(Collected data)
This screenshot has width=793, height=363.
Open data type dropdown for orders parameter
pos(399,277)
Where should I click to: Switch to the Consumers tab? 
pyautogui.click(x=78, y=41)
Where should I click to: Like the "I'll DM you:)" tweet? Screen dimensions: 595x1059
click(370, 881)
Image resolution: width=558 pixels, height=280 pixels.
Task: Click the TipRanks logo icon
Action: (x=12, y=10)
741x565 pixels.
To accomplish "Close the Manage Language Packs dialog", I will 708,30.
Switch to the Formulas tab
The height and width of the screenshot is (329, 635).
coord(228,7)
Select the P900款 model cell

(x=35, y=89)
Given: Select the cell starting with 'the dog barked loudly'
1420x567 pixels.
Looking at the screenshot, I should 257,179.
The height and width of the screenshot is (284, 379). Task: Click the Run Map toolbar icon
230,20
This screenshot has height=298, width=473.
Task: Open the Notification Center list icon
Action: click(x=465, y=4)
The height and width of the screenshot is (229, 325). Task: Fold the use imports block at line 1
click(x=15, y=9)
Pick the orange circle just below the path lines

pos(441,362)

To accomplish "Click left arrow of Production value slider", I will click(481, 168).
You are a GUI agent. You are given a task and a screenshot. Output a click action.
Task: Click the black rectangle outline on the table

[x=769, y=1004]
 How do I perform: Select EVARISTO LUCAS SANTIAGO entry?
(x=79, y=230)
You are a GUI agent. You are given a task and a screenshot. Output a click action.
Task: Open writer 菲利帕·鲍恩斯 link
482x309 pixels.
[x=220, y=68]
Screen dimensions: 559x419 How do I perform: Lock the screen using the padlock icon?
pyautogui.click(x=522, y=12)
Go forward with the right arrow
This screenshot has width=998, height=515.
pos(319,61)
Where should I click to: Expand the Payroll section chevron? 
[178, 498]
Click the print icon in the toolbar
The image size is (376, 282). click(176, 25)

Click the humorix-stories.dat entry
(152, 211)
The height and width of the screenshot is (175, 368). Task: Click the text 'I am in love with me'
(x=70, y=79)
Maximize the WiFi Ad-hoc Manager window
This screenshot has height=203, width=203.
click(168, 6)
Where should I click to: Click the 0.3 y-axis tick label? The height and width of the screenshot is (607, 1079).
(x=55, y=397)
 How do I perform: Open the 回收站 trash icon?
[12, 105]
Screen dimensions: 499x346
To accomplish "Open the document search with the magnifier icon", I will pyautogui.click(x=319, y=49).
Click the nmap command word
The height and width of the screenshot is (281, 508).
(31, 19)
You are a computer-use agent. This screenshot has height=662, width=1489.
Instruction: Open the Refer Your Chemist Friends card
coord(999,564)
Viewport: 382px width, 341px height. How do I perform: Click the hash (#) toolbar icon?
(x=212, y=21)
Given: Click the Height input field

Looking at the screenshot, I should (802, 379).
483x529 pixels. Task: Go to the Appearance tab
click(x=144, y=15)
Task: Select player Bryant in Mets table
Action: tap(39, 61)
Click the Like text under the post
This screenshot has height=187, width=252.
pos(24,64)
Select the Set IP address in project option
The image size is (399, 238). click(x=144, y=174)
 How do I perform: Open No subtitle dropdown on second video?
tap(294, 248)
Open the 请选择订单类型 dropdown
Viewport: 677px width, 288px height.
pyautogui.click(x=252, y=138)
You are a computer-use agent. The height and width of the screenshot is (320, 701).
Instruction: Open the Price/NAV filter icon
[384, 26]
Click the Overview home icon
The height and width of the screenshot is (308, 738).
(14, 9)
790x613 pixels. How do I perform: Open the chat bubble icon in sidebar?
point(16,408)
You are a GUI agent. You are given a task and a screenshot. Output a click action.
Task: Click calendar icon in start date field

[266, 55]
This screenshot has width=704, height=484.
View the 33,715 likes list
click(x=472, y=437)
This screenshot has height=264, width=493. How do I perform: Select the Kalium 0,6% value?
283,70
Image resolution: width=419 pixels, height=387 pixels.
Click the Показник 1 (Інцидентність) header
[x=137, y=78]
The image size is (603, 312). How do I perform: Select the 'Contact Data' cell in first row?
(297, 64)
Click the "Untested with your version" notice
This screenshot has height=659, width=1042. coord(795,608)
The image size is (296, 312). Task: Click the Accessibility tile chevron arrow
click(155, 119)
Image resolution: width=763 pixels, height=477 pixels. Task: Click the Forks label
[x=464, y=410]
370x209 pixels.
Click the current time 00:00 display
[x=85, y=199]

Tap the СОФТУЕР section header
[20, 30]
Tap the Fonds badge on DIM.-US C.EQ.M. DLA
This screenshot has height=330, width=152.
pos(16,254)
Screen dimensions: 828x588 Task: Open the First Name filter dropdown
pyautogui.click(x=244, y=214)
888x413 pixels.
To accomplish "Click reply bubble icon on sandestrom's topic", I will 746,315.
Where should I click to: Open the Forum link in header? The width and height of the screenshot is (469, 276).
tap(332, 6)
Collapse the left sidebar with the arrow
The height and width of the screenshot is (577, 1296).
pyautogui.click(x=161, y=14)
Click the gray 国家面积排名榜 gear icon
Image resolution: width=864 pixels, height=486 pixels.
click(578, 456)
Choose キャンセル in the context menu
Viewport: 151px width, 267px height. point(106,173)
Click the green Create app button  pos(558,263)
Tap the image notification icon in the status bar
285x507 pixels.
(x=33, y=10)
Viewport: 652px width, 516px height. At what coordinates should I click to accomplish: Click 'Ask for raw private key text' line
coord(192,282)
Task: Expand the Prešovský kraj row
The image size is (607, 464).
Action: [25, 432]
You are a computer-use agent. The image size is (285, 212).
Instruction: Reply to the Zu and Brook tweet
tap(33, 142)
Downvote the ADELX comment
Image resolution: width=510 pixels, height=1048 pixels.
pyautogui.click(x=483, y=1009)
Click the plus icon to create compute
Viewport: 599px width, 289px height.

__Problem__: Write the entries out again, exactly and completely.

__Answer for this exercise__:
This screenshot has width=793, height=363.
Open data type dropdown for orders parameter
pos(399,277)
Where should I click to: Switch to the Consumers tab? 
pyautogui.click(x=78, y=41)
Where should I click to: Like the "I'll DM you:)" tweet? Screen dimensions: 595x1059
click(370, 881)
Image resolution: width=558 pixels, height=280 pixels.
Task: Click the TipRanks logo icon
Action: (x=12, y=10)
741x565 pixels.
To accomplish "Close the Manage Language Packs dialog", I will 708,30.
Switch to the Formulas tab
The height and width of the screenshot is (329, 635).
coord(228,7)
Select the P900款 model cell

(x=35, y=89)
Given: Select the cell starting with 'the dog barked loudly'
1420x567 pixels.
Looking at the screenshot, I should 257,179.
The height and width of the screenshot is (284, 379). Task: Click the Run Map toolbar icon
230,20
This screenshot has height=298, width=473.
Task: Open the Notification Center list icon
Action: click(x=465, y=4)
The height and width of the screenshot is (229, 325). Task: Fold the use imports block at line 1
click(x=15, y=9)
Pick the orange circle just below the path lines

pos(441,362)

To accomplish "Click left arrow of Production value slider", I will click(481, 168).
You are a GUI agent. You are given a task and a screenshot. Output a click action.
Task: Click the black rectangle outline on the table

[x=769, y=1004]
 How do I perform: Select EVARISTO LUCAS SANTIAGO entry?
(x=79, y=230)
You are a GUI agent. You are given a task and a screenshot. Output a click action.
Task: Open writer 菲利帕·鲍恩斯 link
482x309 pixels.
[x=220, y=68]
Screen dimensions: 559x419 How do I perform: Lock the screen using the padlock icon?
pyautogui.click(x=522, y=12)
Go forward with the right arrow
This screenshot has width=998, height=515.
pos(319,61)
Where should I click to: Expand the Payroll section chevron? 
[178, 498]
Click the print icon in the toolbar
The image size is (376, 282). click(176, 25)

Click the humorix-stories.dat entry
(152, 211)
The height and width of the screenshot is (175, 368). Task: Click the text 'I am in love with me'
(x=70, y=79)
Maximize the WiFi Ad-hoc Manager window
This screenshot has height=203, width=203.
click(168, 6)
Where should I click to: Click the 0.3 y-axis tick label? The height and width of the screenshot is (607, 1079).
(x=55, y=397)
 How do I perform: Open the 回收站 trash icon?
[12, 105]
Screen dimensions: 499x346
To accomplish "Open the document search with the magnifier icon", I will pyautogui.click(x=319, y=49).
Click the nmap command word
The height and width of the screenshot is (281, 508).
(31, 19)
You are a computer-use agent. This screenshot has height=662, width=1489.
Instruction: Open the Refer Your Chemist Friends card
coord(999,564)
Viewport: 382px width, 341px height. How do I perform: Click the hash (#) toolbar icon?
(x=212, y=21)
Given: Click the Height input field

Looking at the screenshot, I should (802, 379).
483x529 pixels. Task: Go to the Appearance tab
click(x=144, y=15)
Task: Select player Bryant in Mets table
Action: tap(39, 61)
Click the Like text under the post
This screenshot has height=187, width=252.
pos(24,64)
Select the Set IP address in project option
The image size is (399, 238). click(x=144, y=174)
 How do I perform: Open No subtitle dropdown on second video?
tap(294, 248)
Open the 请选择订单类型 dropdown
Viewport: 677px width, 288px height.
pyautogui.click(x=252, y=138)
You are a computer-use agent. The height and width of the screenshot is (320, 701).
Instruction: Open the Price/NAV filter icon
[384, 26]
Click the Overview home icon
The height and width of the screenshot is (308, 738).
(14, 9)
790x613 pixels. How do I perform: Open the chat bubble icon in sidebar?
point(16,408)
You are a GUI agent. You are given a task and a screenshot. Output a click action.
Task: Click calendar icon in start date field

[266, 55]
This screenshot has width=704, height=484.
View the 33,715 likes list
click(x=472, y=437)
This screenshot has height=264, width=493. How do I perform: Select the Kalium 0,6% value?
283,70
Image resolution: width=419 pixels, height=387 pixels.
Click the Показник 1 (Інцидентність) header
[x=137, y=78]
The image size is (603, 312). How do I perform: Select the 'Contact Data' cell in first row?
(297, 64)
Click the "Untested with your version" notice
This screenshot has height=659, width=1042. coord(795,608)
The image size is (296, 312). Task: Click the Accessibility tile chevron arrow
click(155, 119)
Image resolution: width=763 pixels, height=477 pixels. Task: Click the Forks label
[x=464, y=410]
370x209 pixels.
Click the current time 00:00 display
[x=85, y=199]

Tap the СОФТУЕР section header
[20, 30]
Tap the Fonds badge on DIM.-US C.EQ.M. DLA
This screenshot has height=330, width=152.
pos(16,254)
Screen dimensions: 828x588 Task: Open the First Name filter dropdown
pyautogui.click(x=244, y=214)
888x413 pixels.
To accomplish "Click reply bubble icon on sandestrom's topic", I will 746,315.
Where should I click to: Open the Forum link in header? The width and height of the screenshot is (469, 276).
tap(332, 6)
Collapse the left sidebar with the arrow
The height and width of the screenshot is (577, 1296).
pyautogui.click(x=161, y=14)
Click the gray 国家面积排名榜 gear icon
Image resolution: width=864 pixels, height=486 pixels.
click(578, 456)
Choose キャンセル in the context menu
Viewport: 151px width, 267px height. point(106,173)
Click the green Create app button  pos(558,263)
Tap the image notification icon in the status bar
285x507 pixels.
(x=33, y=10)
Viewport: 652px width, 516px height. At what coordinates should I click to accomplish: Click 'Ask for raw private key text' line
coord(192,282)
Task: Expand the Prešovský kraj row
The image size is (607, 464).
Action: [25, 432]
You are a computer-use agent. The image size is (285, 212).
Instruction: Reply to the Zu and Brook tweet
tap(33, 142)
Downvote the ADELX comment
Image resolution: width=510 pixels, height=1048 pixels.
pyautogui.click(x=483, y=1009)
Click the plus icon to create compute
Viewport: 599px width, 289px height.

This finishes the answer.